5 of 5 people found the following review helpful:
Less Awful Than You Might Think, November 17, 2013
by matt w (Matt Weiner) (Burlington, VT)

This is a Crap Underimplemented Game. That's pretty much its genre. There's never a description where "You see nothing special about the X" will do, and you're lucky to get that. This isn't a good thing; it necessarily limits immersion, occasionally gets in the way of understanding what's going on, and breaks any trust in the author one might have thought of having.

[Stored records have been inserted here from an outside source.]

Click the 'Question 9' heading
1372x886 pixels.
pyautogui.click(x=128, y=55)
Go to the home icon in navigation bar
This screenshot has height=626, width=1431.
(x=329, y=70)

But "The Chronicler" is not entirely lacking in merit. For one, despite what the author says about its unfinished state, it can be played to an ending. For another, it's actually reasonably possible to get to that ending. The puzzles are fair -- no guess the verb that I can remember -- and, unlike many a better game, they revolve around a consistent central mechanism that's rather clever: (Spoiler - click to show)You can travel back and forth between two moments in time, and changes you make in the past affect what you can do in the future. This isn't the first game to use this mechanism, but it's reasonably well implemented and reveals itself fairly.

In the end, I found the mechanism engaging enough that I played the game all the way through and got a half hour of decent diversion from it. This is more than I can say of some objectively better games. The author ought to spend a lot more time polishing things, implementing scenery, and either finishing the things he's left unfinished (some alternate endings and a hint of plot) or excising them from the game completely. But I didn't find it a complete waste of my time. That exceeded my expectations.